Richter syndrome (RS) is typified by the emergence of an aggressive lymphoma in individuals who have been previously or simultaneously diagnosed with chronic lymphocytic leukemia (CLL) or small lymphocytic lymphoma (SLL). Although it is relatively rare, appearing in 2% to 10% of CLL patients, RS often proves to be lethal due to its rapid progression and the scarcity of specific therapies. Venetoclax, a BCL2 inhibitor, has demonstrated efficacy in CLL but its role remains less explored in RS. Hence, there is a paucity of information regarding the direct employment of Venetoclax in the treatment regimen for RS. This study presents a case of Richter transformation being managed under treatment with Venetoclax.

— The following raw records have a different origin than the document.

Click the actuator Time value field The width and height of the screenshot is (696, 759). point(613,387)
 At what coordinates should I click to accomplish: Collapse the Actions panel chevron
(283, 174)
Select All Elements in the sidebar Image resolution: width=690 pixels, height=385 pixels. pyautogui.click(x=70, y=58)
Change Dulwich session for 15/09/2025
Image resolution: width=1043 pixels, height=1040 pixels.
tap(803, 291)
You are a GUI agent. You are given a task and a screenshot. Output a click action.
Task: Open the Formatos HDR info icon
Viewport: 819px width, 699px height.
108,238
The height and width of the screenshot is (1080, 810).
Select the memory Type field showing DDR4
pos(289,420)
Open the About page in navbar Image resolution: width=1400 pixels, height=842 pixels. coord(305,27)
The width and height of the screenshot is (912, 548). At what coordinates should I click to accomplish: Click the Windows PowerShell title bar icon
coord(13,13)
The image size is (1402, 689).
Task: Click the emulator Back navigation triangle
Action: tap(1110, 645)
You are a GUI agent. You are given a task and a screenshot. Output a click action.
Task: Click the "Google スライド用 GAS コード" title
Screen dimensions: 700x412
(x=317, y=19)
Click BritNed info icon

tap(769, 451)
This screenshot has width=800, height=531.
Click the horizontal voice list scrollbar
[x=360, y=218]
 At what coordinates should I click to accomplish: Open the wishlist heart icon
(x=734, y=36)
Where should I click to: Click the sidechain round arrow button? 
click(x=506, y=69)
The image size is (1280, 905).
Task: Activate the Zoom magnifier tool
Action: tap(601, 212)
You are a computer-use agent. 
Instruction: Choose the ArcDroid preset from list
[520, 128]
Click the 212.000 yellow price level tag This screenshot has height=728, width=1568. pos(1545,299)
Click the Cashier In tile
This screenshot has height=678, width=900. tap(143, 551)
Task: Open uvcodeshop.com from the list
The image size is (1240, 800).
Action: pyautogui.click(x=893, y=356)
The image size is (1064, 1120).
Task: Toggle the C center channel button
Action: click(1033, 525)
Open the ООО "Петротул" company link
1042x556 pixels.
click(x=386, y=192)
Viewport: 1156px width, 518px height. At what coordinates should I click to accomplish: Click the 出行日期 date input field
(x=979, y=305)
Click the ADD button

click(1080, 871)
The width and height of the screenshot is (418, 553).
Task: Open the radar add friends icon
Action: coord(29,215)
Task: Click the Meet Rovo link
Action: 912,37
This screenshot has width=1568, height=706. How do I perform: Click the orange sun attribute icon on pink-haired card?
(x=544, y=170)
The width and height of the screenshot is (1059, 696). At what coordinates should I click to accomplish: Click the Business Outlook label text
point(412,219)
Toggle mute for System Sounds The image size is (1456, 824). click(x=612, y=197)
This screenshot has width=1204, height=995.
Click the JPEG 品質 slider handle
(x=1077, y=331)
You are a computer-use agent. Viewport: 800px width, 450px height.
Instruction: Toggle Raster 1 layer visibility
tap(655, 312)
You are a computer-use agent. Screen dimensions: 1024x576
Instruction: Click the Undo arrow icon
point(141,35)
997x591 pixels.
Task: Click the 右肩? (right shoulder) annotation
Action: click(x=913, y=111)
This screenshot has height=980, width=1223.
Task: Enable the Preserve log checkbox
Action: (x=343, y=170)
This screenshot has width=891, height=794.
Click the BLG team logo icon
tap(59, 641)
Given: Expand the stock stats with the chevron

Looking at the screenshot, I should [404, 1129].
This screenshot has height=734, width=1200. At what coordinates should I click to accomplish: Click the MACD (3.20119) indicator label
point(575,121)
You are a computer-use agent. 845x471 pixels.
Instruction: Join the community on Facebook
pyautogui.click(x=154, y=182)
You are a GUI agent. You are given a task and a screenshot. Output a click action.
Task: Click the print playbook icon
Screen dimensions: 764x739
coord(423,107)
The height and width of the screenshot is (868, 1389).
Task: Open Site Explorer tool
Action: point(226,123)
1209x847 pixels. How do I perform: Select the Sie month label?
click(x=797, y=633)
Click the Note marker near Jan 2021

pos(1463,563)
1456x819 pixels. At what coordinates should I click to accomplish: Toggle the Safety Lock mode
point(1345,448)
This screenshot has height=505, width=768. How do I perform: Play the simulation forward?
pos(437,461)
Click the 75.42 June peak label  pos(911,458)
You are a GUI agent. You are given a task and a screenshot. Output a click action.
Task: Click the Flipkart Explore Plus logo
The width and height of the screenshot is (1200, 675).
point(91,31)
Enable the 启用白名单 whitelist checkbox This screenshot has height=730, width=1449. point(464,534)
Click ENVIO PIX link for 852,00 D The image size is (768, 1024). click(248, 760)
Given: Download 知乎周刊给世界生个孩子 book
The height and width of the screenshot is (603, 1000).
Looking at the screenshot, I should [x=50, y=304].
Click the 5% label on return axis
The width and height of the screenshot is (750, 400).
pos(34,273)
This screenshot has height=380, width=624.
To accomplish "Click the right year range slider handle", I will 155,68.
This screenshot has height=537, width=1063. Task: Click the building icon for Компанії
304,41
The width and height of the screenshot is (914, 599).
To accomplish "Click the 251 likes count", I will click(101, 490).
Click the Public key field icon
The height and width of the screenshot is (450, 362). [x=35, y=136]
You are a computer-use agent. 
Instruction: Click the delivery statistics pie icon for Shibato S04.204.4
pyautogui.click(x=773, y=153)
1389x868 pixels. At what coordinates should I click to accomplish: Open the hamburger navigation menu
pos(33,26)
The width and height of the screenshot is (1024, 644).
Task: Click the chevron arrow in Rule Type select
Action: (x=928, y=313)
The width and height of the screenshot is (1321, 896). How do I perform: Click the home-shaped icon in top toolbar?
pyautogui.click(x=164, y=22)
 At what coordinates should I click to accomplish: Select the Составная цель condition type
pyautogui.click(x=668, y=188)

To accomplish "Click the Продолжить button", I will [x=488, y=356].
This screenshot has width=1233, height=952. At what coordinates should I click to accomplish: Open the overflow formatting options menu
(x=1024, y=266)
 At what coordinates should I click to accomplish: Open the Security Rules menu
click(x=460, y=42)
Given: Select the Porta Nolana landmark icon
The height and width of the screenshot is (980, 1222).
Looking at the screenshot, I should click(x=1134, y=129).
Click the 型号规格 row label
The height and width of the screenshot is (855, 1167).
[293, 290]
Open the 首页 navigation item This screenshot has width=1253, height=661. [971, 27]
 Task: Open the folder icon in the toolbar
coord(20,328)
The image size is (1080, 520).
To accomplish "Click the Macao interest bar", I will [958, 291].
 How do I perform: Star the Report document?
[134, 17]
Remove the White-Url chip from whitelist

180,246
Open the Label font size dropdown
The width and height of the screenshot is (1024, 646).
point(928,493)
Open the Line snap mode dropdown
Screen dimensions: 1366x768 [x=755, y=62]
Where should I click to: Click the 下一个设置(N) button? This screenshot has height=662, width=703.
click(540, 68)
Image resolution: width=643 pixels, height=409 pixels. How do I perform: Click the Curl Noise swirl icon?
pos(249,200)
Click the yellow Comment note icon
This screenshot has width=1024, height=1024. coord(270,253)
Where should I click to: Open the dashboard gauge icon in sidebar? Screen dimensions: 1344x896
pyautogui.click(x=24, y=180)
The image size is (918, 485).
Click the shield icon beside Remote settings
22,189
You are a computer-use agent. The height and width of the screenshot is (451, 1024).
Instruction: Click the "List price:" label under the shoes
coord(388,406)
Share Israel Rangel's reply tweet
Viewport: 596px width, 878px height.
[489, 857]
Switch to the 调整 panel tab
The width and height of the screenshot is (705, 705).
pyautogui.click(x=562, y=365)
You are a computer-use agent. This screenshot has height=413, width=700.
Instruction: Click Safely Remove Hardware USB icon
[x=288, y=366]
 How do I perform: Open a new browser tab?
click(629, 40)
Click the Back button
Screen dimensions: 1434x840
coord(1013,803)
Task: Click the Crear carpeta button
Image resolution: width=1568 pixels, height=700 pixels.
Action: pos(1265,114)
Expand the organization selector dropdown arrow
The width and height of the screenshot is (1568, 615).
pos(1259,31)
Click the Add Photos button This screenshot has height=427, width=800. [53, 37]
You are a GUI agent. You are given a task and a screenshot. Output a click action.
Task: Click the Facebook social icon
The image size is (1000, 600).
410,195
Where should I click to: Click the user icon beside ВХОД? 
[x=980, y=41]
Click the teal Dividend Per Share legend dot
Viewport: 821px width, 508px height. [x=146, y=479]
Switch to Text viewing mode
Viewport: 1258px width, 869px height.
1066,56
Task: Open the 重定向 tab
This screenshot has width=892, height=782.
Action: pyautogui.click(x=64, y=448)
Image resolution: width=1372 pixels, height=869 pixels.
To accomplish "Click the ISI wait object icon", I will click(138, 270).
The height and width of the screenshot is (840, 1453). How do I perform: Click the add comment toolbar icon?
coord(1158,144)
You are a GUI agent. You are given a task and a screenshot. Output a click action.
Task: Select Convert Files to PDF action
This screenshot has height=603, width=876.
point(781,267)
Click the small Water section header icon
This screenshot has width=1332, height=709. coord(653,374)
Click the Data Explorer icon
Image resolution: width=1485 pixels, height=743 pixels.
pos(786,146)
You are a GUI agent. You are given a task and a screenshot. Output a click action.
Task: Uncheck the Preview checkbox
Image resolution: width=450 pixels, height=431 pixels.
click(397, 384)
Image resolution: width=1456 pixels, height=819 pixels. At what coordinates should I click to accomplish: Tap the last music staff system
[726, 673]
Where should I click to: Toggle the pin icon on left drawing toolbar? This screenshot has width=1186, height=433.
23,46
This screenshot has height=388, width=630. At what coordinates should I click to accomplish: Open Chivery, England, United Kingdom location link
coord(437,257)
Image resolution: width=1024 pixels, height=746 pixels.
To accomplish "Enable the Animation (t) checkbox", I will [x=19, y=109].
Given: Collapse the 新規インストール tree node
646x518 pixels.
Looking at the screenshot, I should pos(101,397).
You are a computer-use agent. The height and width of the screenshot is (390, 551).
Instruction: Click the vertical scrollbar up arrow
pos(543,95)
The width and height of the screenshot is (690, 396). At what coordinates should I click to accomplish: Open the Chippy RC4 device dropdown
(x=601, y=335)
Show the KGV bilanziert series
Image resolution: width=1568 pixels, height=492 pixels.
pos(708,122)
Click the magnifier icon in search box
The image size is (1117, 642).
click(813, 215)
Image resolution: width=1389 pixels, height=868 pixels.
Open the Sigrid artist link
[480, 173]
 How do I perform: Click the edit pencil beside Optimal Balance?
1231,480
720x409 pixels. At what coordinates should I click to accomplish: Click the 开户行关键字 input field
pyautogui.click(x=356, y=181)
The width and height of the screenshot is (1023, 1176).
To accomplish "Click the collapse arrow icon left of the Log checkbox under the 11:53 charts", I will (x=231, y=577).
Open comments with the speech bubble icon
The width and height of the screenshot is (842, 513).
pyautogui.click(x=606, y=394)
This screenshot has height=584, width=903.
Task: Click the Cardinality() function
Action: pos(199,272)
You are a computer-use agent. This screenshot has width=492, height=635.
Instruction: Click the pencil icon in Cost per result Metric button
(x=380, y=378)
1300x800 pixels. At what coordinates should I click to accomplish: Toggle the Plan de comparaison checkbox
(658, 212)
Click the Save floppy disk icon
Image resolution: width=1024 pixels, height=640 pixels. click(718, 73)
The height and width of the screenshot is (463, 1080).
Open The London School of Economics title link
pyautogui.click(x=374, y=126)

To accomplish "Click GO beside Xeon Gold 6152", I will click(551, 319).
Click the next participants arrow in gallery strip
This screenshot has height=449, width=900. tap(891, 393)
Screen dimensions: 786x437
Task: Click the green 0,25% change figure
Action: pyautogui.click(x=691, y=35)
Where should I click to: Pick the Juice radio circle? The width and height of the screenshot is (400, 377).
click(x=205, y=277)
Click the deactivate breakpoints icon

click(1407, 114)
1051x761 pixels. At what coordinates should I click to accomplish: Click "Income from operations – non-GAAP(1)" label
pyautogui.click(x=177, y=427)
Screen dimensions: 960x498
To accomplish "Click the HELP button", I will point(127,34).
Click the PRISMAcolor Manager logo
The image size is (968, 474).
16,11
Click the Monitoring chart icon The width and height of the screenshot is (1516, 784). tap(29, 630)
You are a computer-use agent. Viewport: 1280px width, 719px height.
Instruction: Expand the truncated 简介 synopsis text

A 51-year-old female patient, diagnosed with CLL with negative 17p deletion following investigations in 2015 due to autoimmune immune thrombocytopenia (ITP) and lymphocytosis, was given 6 cycles of FCR (fludarabine, cyclophosphamide, rituximab) due to steroid-resistant autoimmune thrombocytopenia, and complete response (CR) was achieved according to iwCLL criteria. After remission, the patient was monitored without treatment, and in 2020, full blood count, biochemical analysis, and peripheral smear were performed due to fatigue symptoms. The complete blood count showed leukocytes: 44600/mm3, lymphocytes: 39000/mm3, MCV: 86 fl, and hemoglobin: 9.5 g/dL. The patient, with no signs of hemolytic anemia, had no nutritional (Fe, B12, folate) deficiency, and normochromic normocytic anemia was detected. There were no mutations in the immunoglobulin heavy chain variable region (IGHV) genes. The patient, evaluated as relapsed stage 3 disease, was started on venetoclax-rituximab treatment.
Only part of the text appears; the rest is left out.